Wives Often Head Home When Husband's Workload Grows

However, the reverse isn't usually true, study says

Posted: August 1, 2008

By Randy Dotinga
HealthDay Reporter

FRIDAY, Aug. 1 (HealthDay News) -- When American men spend long hours at work, their wives often pick up the slack at home by quitting their own jobs, but a new study shows the reverse is rarely true.

Men aren't any more likely to stop working when their wives begin to spend 60 hours a week or more on the job, said lead researcher Youngjoo Cha, a doctoral candidate in sociology at Cornell University.

"Women are more likely to sacrifice their careers, because men's careers are considered to be more important, and the culture of taking care of children says that mothers should bear the primary responsibility for housework and health care," Cha said.

She believes more women may choose to quit their jobs, harkening back to a time when fewer women worked outside the home, and men were more likely to be breadwinners.

In the new study, Cha looked at a 1995-2000 U.S. census survey of married couples. She was expected to report her findings Friday at the American Sociological Association annual meeting, in Boston.

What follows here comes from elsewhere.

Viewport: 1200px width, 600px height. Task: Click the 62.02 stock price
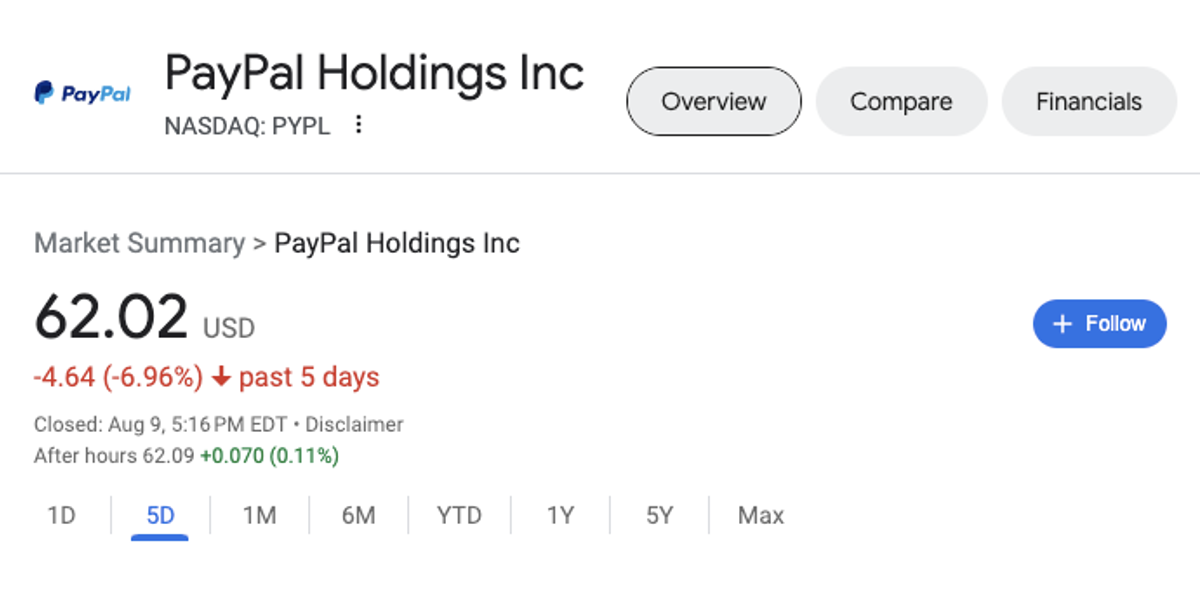[111, 317]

She found that if a man worked more than 60 hours a week, his wife was 44 percent more likely to quit her own job. But when women worked more than 60 hours a week, their husbands weren't any more likely to quit their jobs.

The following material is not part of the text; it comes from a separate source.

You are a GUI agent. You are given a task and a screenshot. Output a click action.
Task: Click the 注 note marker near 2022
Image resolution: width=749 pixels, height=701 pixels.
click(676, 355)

Women with children were especially likely to quit their jobs if their husbands were putting in many hours at work. These professional women were 90 percent more likely to quit working if their husbands worked more than 60 hours or more a week compared to women without children.

"Even among very egalitarian couples, children are considered to be the woman's primary responsibility," Cha said.

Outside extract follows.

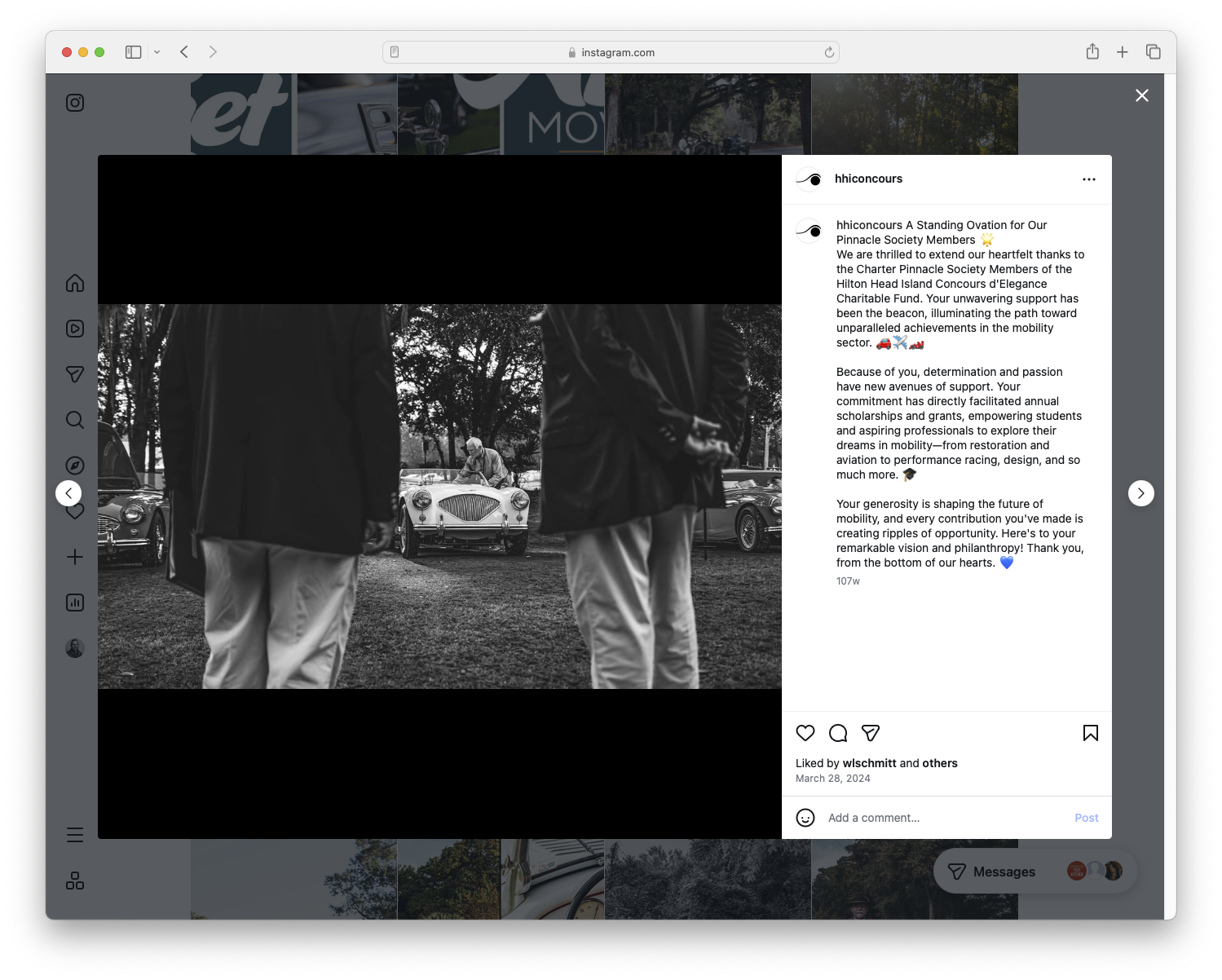Screen dimensions: 1222x980
Task: Visit the hhiconcours profile name
Action: coord(869,179)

Among professionals, 30 percent of husbands worked more than 50 hours per week, compared to just 12 percent of wives.

According to previous research, about 12 percent of American employees report working more than 50 hours per week, up from 9 percent in 1983.

Even after she adjusted the statistics to account for factors like education levels and income, the gender differences remained, Cha said.

Overall, the study findings suggest that "men's careers are comparatively more important than women's careers," Cha said.

Christine Percheski, a sociologist at Harvard University, said the study findings are plausible, although her own research suggests that the workload of husbands is having less of an effect on wives than in the past.

"This highlights how difficult it can be for couples in which both spouses have demanding careers," she said. "It's especially hard for women."

Is American society moving back toward the days when men were breadwinners and women stayed at home? Percheski doesn't think so.

"I don't think there's evidence that we're reverting to more traditional patterns," she said. "Women are working more than ever and bringing in more family income than ever."